* _Task item_
Produce a copy of every line in the records that holds the string "computer".

* _Extracted data entries_

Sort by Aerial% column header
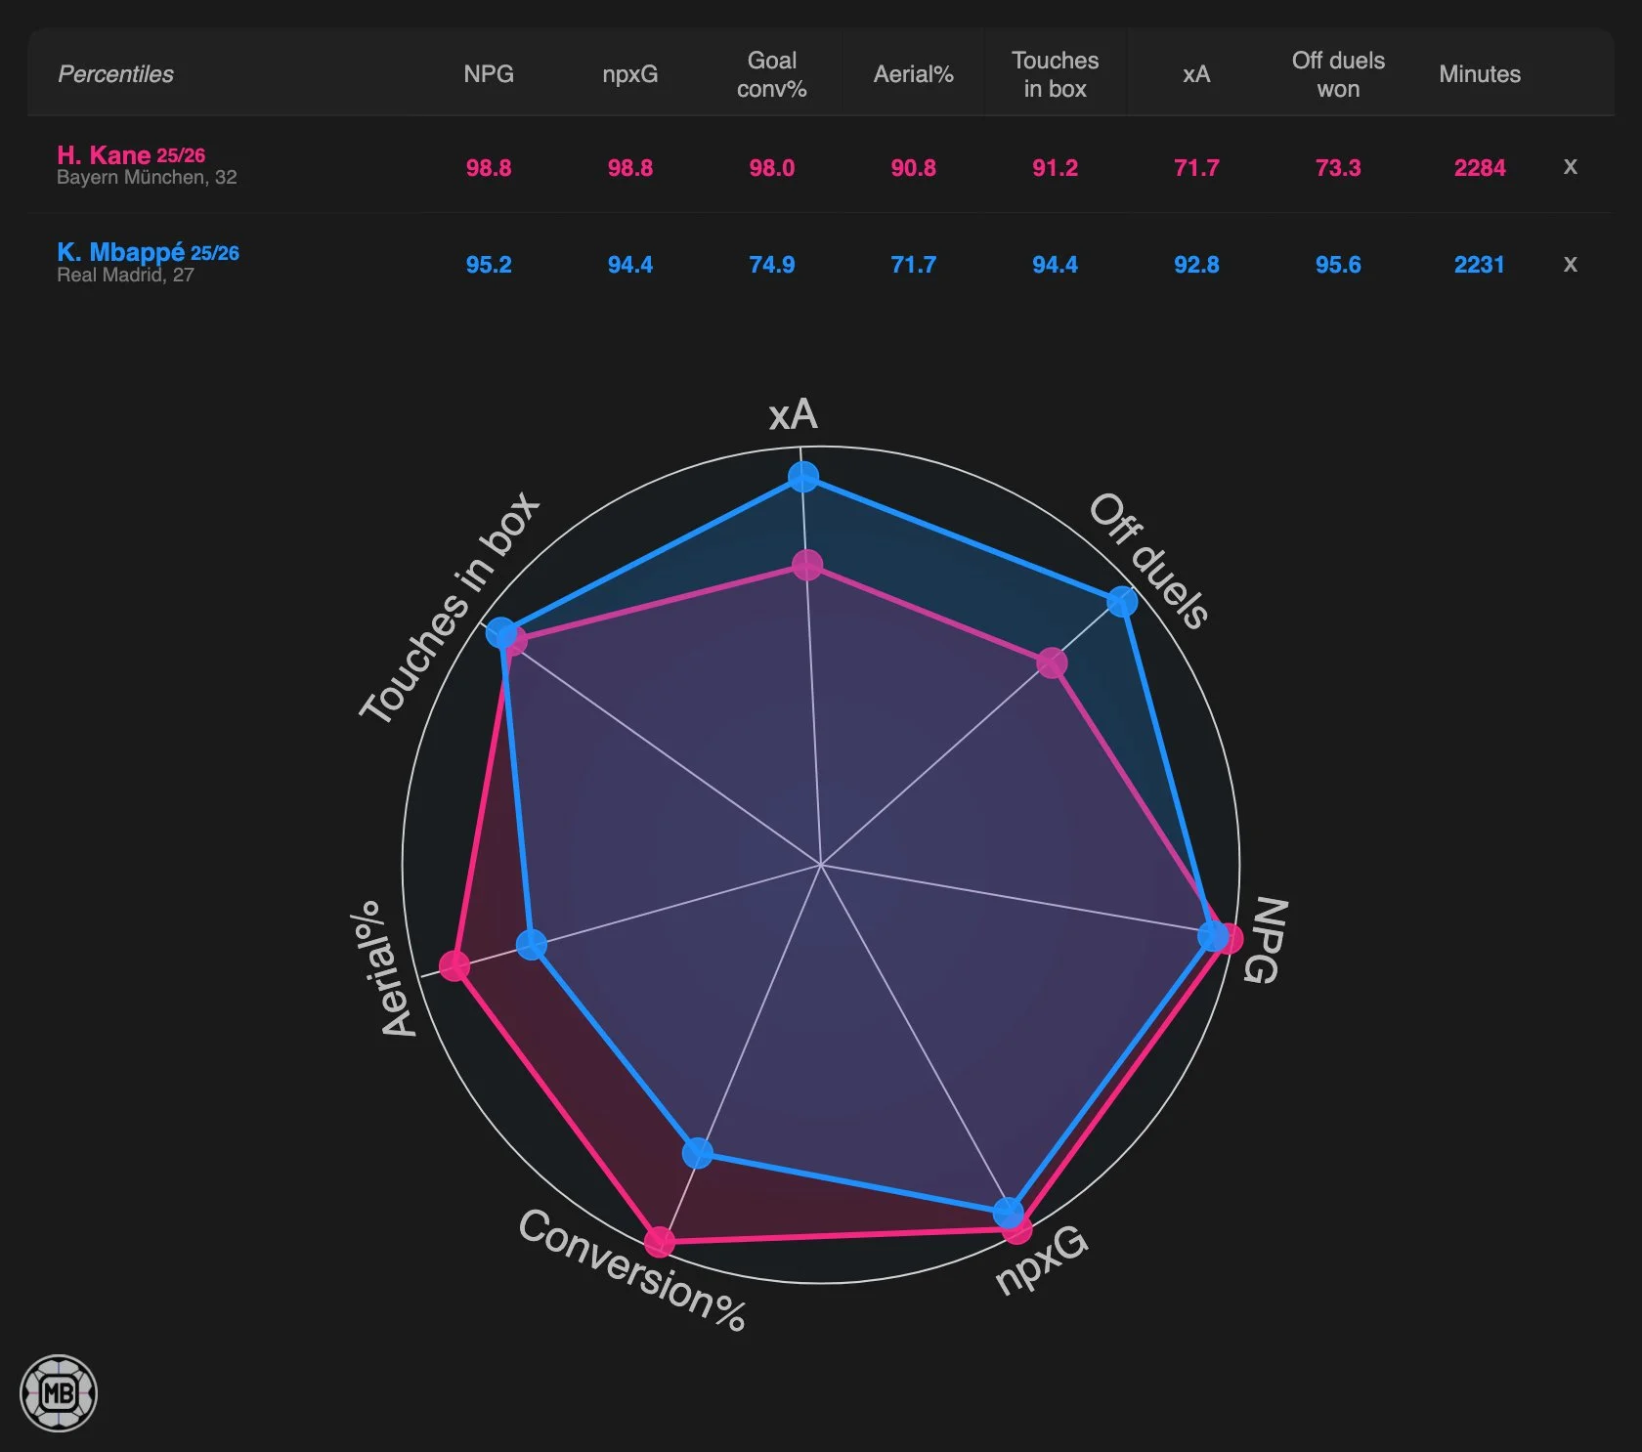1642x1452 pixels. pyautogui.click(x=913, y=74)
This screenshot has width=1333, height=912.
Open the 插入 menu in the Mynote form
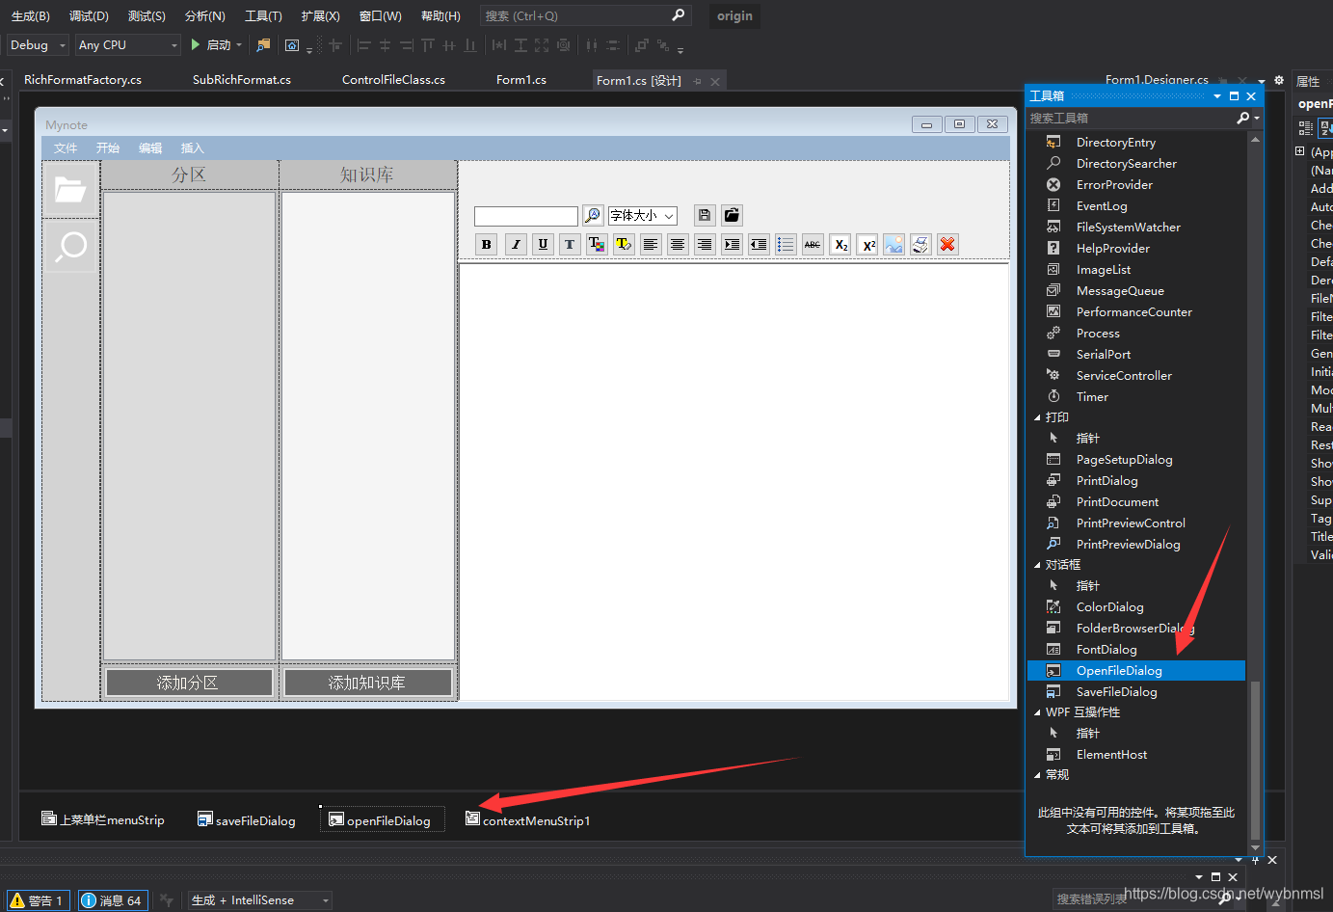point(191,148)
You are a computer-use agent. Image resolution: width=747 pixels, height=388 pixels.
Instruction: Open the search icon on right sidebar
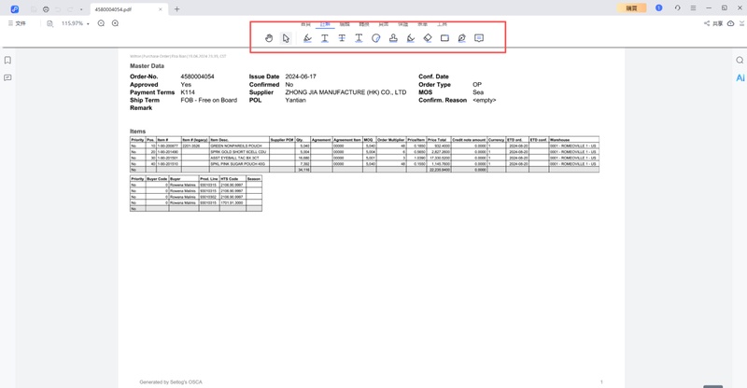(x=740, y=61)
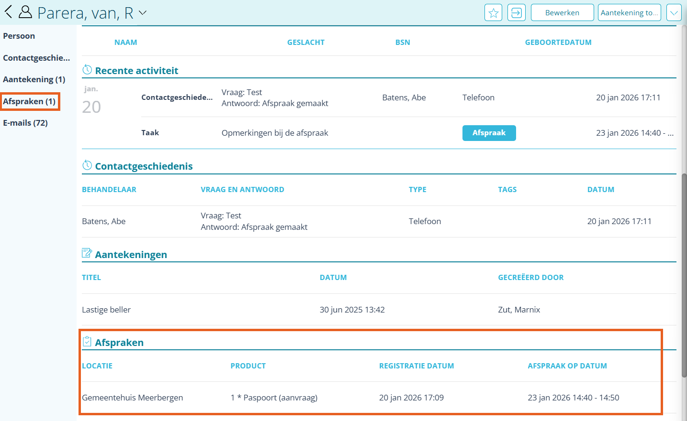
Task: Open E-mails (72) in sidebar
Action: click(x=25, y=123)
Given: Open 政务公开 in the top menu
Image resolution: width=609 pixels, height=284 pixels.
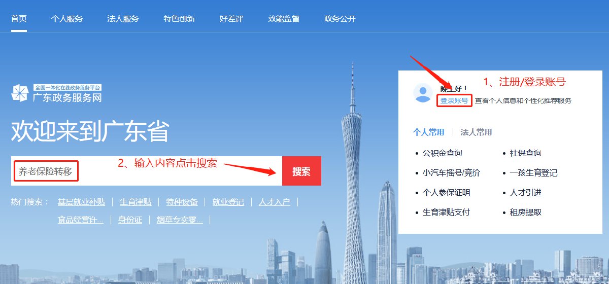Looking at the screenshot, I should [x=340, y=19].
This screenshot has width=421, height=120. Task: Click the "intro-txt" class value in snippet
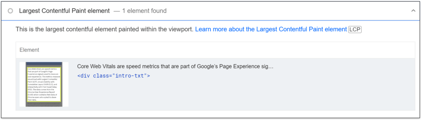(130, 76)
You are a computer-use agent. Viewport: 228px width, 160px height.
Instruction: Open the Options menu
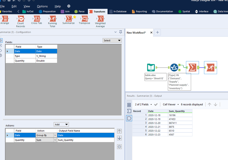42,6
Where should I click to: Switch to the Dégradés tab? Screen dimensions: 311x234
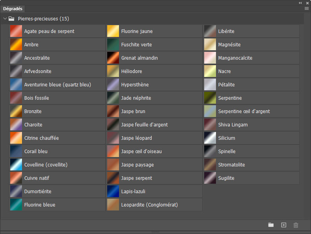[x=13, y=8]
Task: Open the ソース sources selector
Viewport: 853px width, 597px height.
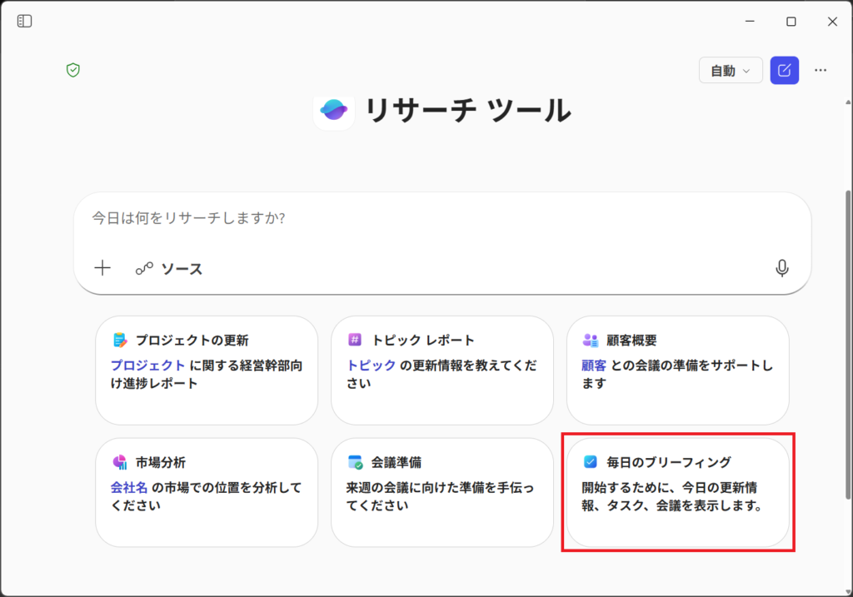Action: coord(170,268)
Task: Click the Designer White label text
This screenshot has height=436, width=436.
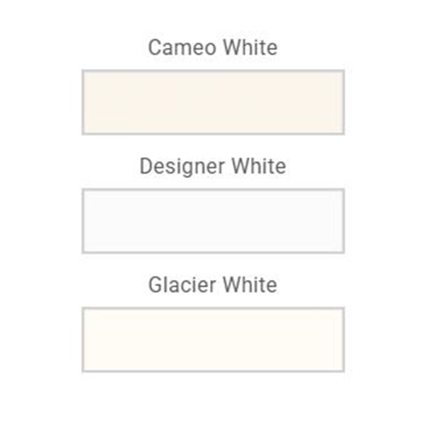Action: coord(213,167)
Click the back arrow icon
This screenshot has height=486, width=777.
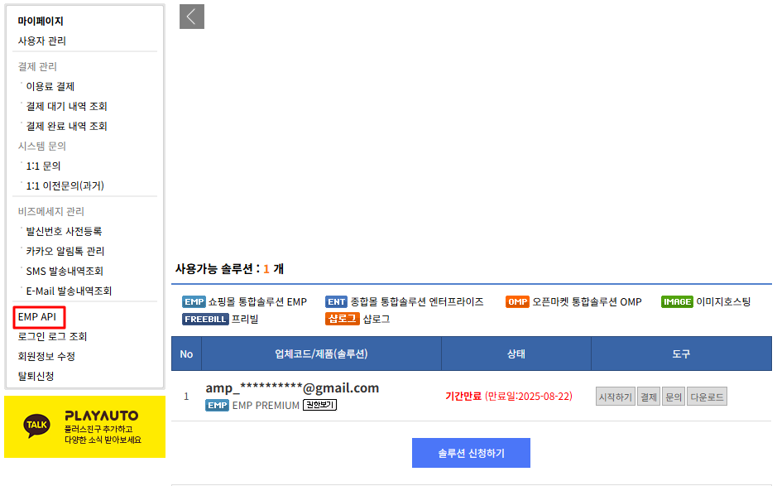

* _Answer to this problem_
You are a computer-use agent. Image resolution: width=747 pixels, height=388 pixels.
You are a computer-use agent. Viewport: 228px width, 160px height.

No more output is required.